What you have to do: Take each line of the material that includes "arrow" and copy it.
*** The data Section Begins ***
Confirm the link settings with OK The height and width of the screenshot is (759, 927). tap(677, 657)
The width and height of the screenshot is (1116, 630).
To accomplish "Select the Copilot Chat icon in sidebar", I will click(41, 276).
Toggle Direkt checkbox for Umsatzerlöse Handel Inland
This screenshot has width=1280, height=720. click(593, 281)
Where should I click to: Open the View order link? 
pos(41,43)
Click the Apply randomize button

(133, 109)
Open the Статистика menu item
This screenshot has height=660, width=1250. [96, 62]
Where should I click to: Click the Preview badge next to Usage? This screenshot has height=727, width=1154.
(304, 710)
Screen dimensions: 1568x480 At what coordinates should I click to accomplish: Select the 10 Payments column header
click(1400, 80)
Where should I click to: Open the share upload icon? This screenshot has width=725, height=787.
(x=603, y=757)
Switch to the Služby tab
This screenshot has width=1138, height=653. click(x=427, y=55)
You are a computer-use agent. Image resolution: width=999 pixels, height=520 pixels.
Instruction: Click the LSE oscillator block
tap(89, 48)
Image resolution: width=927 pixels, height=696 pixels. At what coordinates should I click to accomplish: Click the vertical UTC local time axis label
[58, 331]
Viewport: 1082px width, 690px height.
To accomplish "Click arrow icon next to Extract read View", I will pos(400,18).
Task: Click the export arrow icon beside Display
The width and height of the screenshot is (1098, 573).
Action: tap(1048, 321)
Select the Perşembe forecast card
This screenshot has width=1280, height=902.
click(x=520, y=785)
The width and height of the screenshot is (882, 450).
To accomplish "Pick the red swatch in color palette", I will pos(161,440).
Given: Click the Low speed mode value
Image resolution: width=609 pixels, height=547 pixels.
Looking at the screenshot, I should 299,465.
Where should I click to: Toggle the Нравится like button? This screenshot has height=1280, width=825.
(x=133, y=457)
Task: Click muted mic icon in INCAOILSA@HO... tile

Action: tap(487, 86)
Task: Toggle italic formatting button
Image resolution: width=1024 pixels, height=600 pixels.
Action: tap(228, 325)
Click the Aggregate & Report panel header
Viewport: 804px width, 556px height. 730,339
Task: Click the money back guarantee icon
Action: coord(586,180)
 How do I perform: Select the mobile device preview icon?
*** The data Section Ends ***
Written response:
To accomplish "Click arrow icon next to Extract read View", I will pos(400,18).
Task: Click the export arrow icon beside Display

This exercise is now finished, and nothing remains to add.